Anyanwu argues that though language tells us something about reality this may not be adequately carried out. It however complements reality. It makes reality understandable to us. Hence

Constructs and concepts stem from perceptual world, and by definition we regard the perceptual world as the indication of the hypothetical, external world. Theoretical constructs like atoms, gene, mathematical space and time, etc. arise from the recognition that perception does not completely unfold everything we see in the world. So, those elements of the world that are concealed are to be represented in our theories through theoretical constructs.30

In other words, reality, given its motions and dynamism, is not really the kind of object language can adequately pin down. Language merely brings us closer to objects. In spite of this critique, we cannot strictly hold the view that language does not provide philosophical insight. Really, since language is a symbol it is to that extent a part of reality. Reality also penetrates the perceiver’s state of mind. Somehow, reality belongs to both divide. Both provide an insight into what reality is. So language facilitates our epistemology. Now, what are the philosophical implications of logical atomism? On analysis, we can hold that language’s capability to penetrate reality is of high esteem. Even though there are evident limitations in the capacity of language to achieve this. This brand of philosophy has ushered in great emphasis on the relationship that exists between language and what language ought to represent. This is not an entirely new position in philosophy.
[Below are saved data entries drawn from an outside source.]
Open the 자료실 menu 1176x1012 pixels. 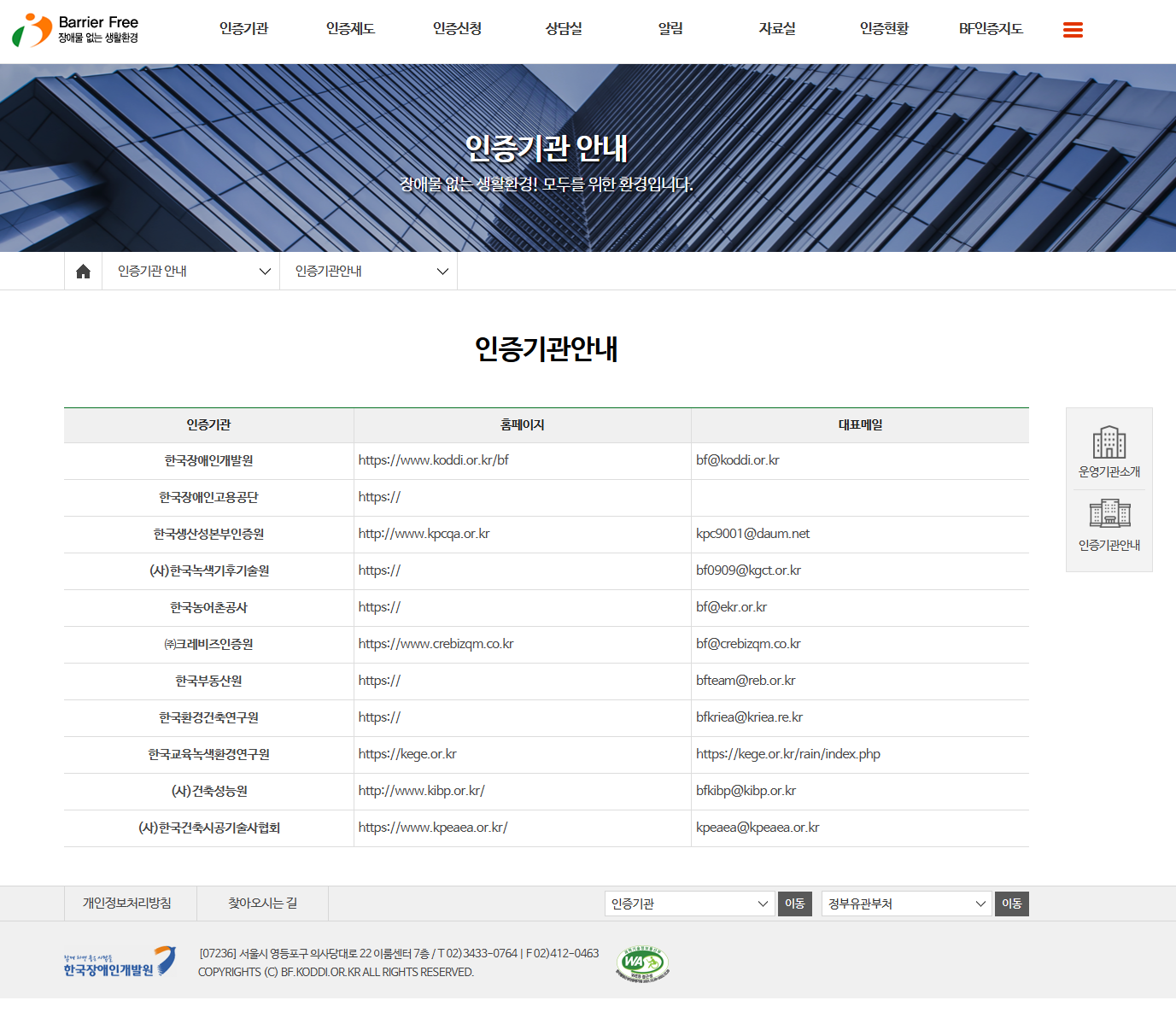pos(777,29)
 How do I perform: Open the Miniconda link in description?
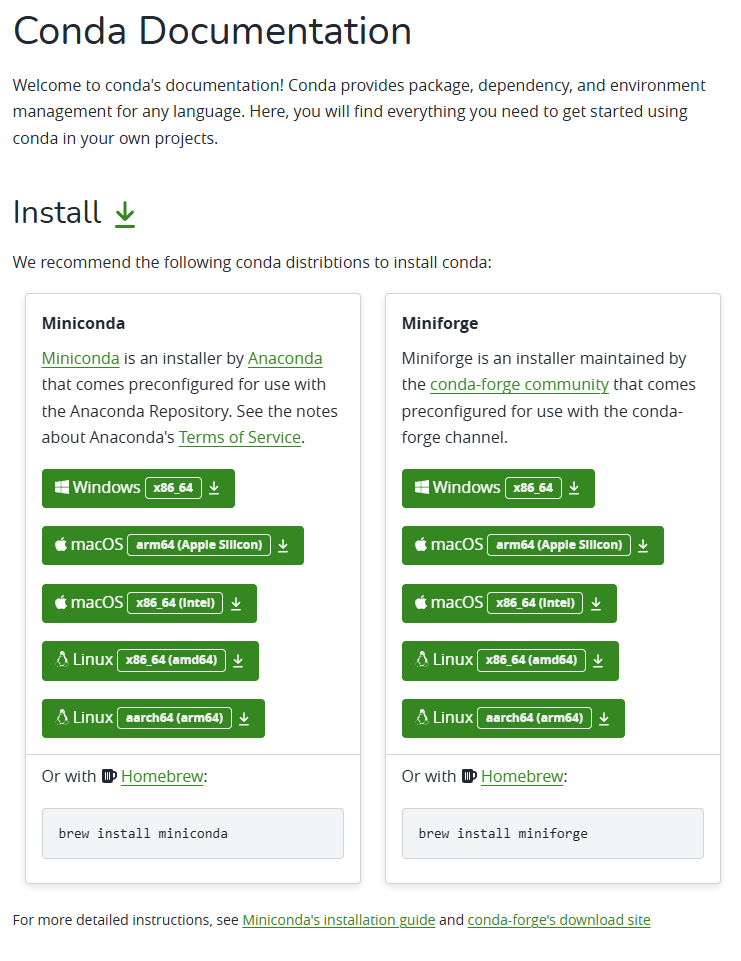click(x=81, y=358)
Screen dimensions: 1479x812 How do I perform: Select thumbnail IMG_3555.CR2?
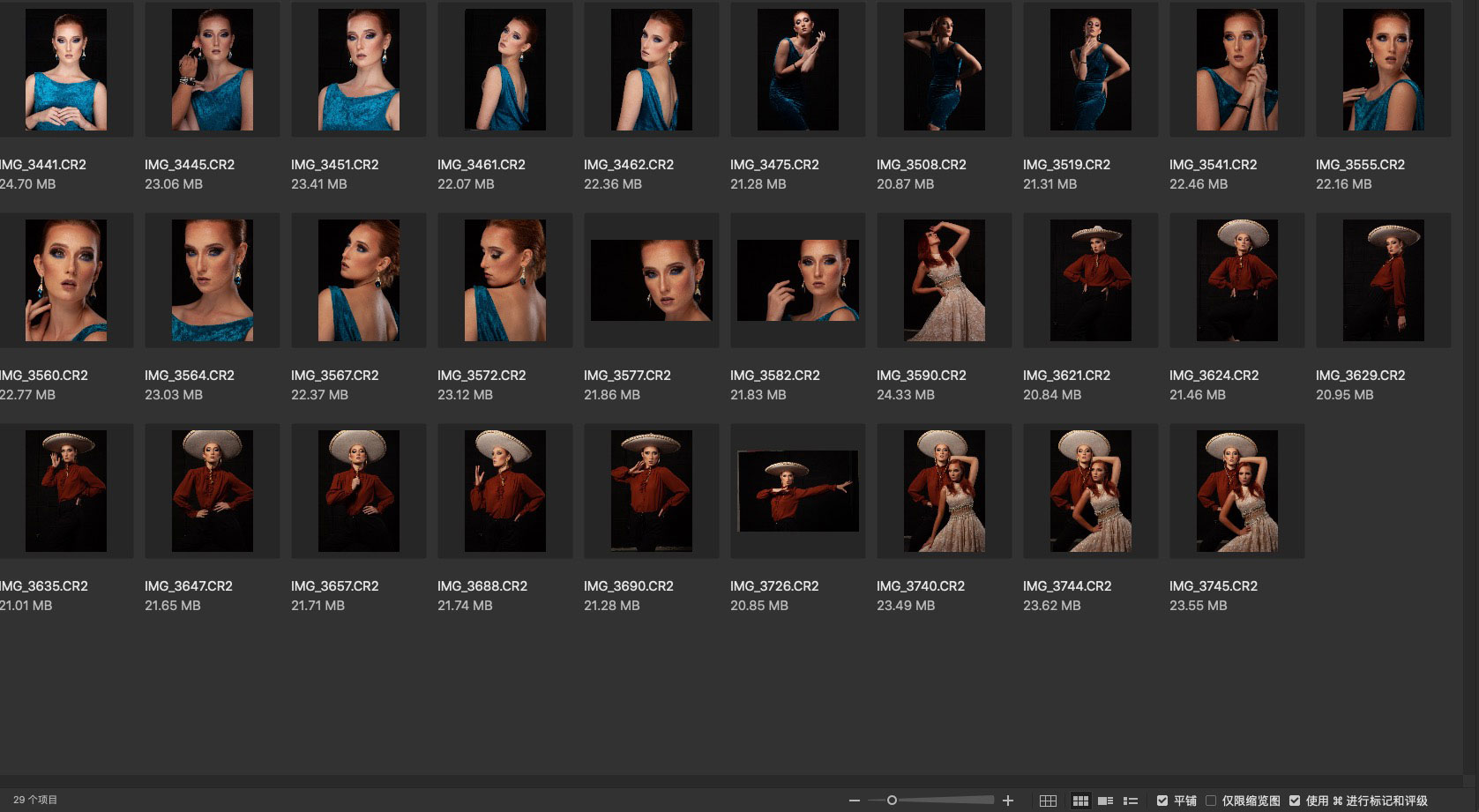click(x=1383, y=70)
John Locke, for example, in his An Essay Concerning Human Understanding divided the sciences into three distinct fields of inquiry thus: (i) natural philosophy, (ii) moral philosophy and (iii) doctrine of signs. Farhang Zebeeh, et al underscored this point in John Locke when they noted that even though Locke’s Essay is essentially ‘an epistemological work’, he devoted “a whole book (Book III, “of words”) to semantics.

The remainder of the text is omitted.